• **PROBLEM**: Extract each line of the rows below that contains the string "icon", treating uppercase and lowercase as distinct. Copy those lines unchanged.

• **INPUT MATERIAL**:
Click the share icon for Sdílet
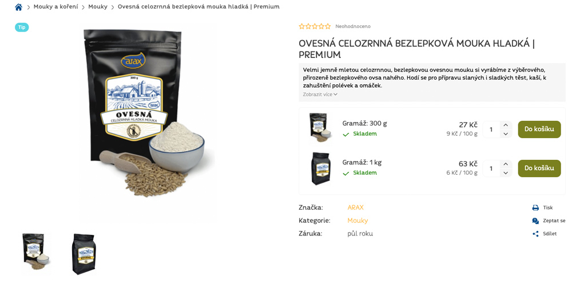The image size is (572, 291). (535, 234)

==

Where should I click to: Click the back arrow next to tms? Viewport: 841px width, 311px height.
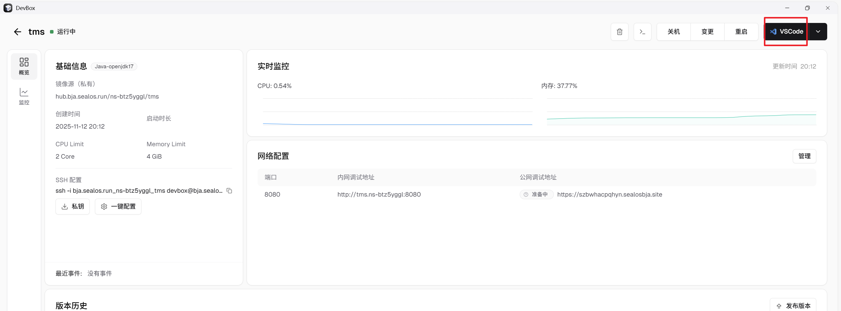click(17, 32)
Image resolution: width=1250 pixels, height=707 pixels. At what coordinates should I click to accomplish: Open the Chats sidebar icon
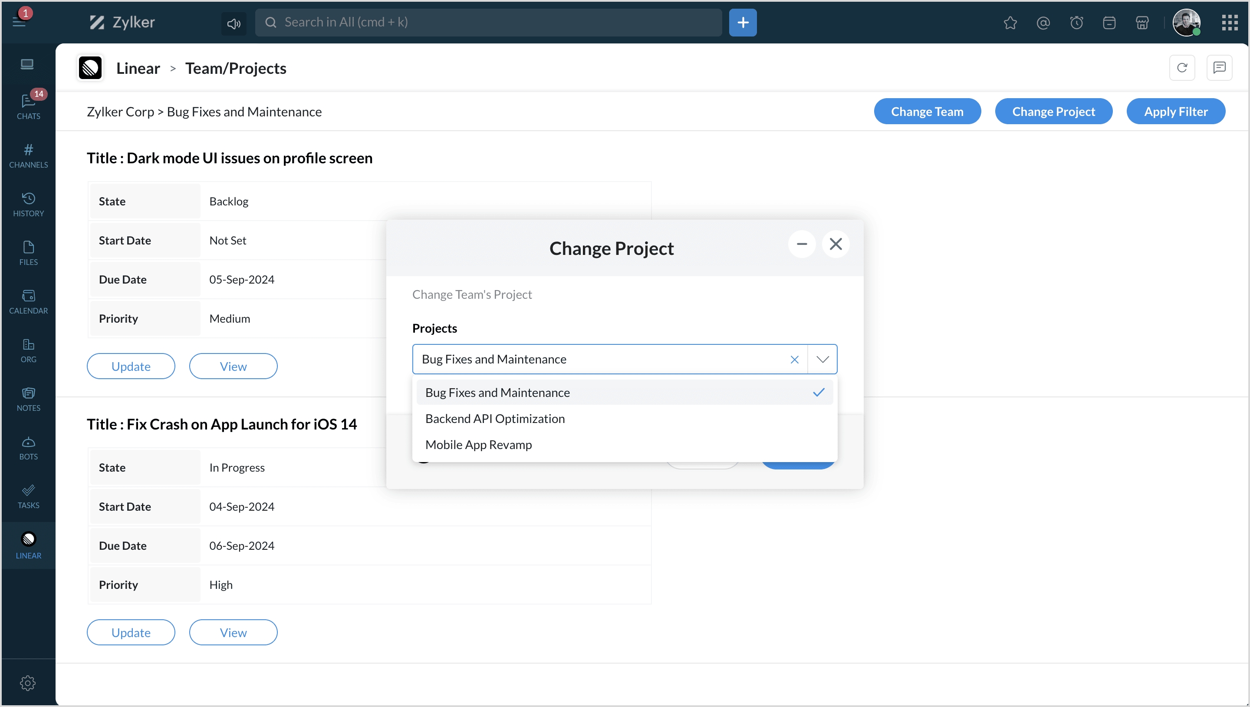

• **RIGHT ANSWER**:
Click the share icon for Sdílet
Image resolution: width=1250 pixels, height=707 pixels. At what coordinates should I click to accomplish: Open the Chats sidebar icon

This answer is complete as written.